Cal Fireplace’s high-tech firefighting air pressure grows and could be very a lot wanted

The pace of wildfires is picking up all over 12 western states; first among them, California. Cal Fire invited the media to Napa’s airport where each type of aircraft was shown to reporters. But one heavy helicopter had to depart before the press conference to attack a raging fire near Paradise. 

Cal Fire’s firefighting air force is already the world’s largest. But, it’s growing due to high demand.

Five of 10 Firehawk twin engine, state-of-the-art helicopters began service last month. Unlike the older Huey choppers, recycled and converted Vietnam-era models, these are the best in the world, capable of even night operations. 

These brand new Firehawks are not recycled military aircraft. They were purchased brand new, They fly further, they fly faster and they are far, far safer than the old Huey’s, which are still in service. Most importantly, it holds three times the amount of water as the old helicopters.

So far in 2021, Cal Fire has responded to 500 more fires than last year’s record year, but due to quick response and tamer weather, fewer acres were burned. “But the next couple of months is where we’re really gonna get into our really active burn season.” said Division Chief Tom Knetch of Cal Fire’s Sonoma Lake Napa Unit.

But now, fires have drastically changed. Consider a century of acreage consumed in the Cal Fire Unit that covers Napa, Sonoma, Solano Lake, Yolo and Colusa counties.

“Our earliest recorded fire in this unit was in 1916. And, from 1916 to 2014, this unit only ever saw was 1.3 acres burn,” said Chief Knetch. So it took 98 years, almost a century, to rack up 1.3 million acres. But 2015 to today, the six counties in Sonoma, Lake, Napa unit have already racked up another 1.4 million acres. 
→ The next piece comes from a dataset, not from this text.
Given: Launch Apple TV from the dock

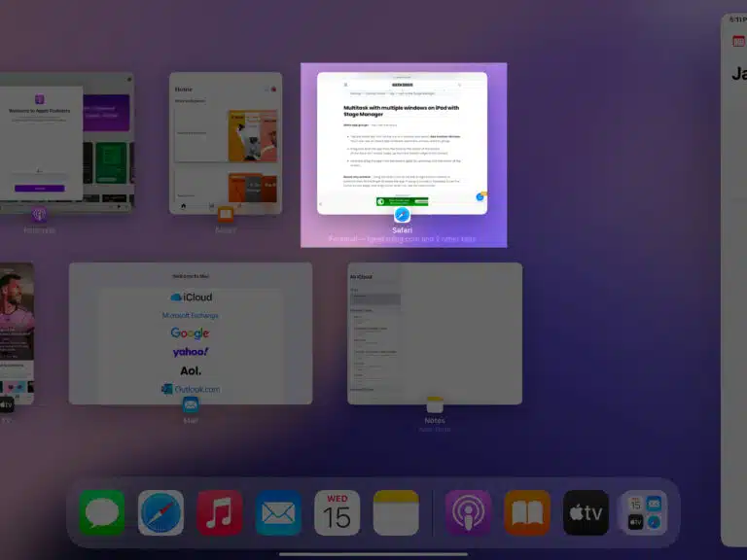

“There’s no way you can attribute to burning a century’s worth of fires in just six fire seasons to just accident or bad luck,” said the chief.

So, more aircraft, truck and firefighters are essential, especially since the giant 747 Super Tanker is now out of service. “We still have quite of few other air craft available, the DC-10 is averrable for us, but one less tanker is definitely a handicap,” said Sonoma Air Attack Base Captain Nick Welch.

So, when you think about the Bay Area, especially the Sonoma Lake Unit, a century’s worth of burning in just six years; that’s a different kind of fire season.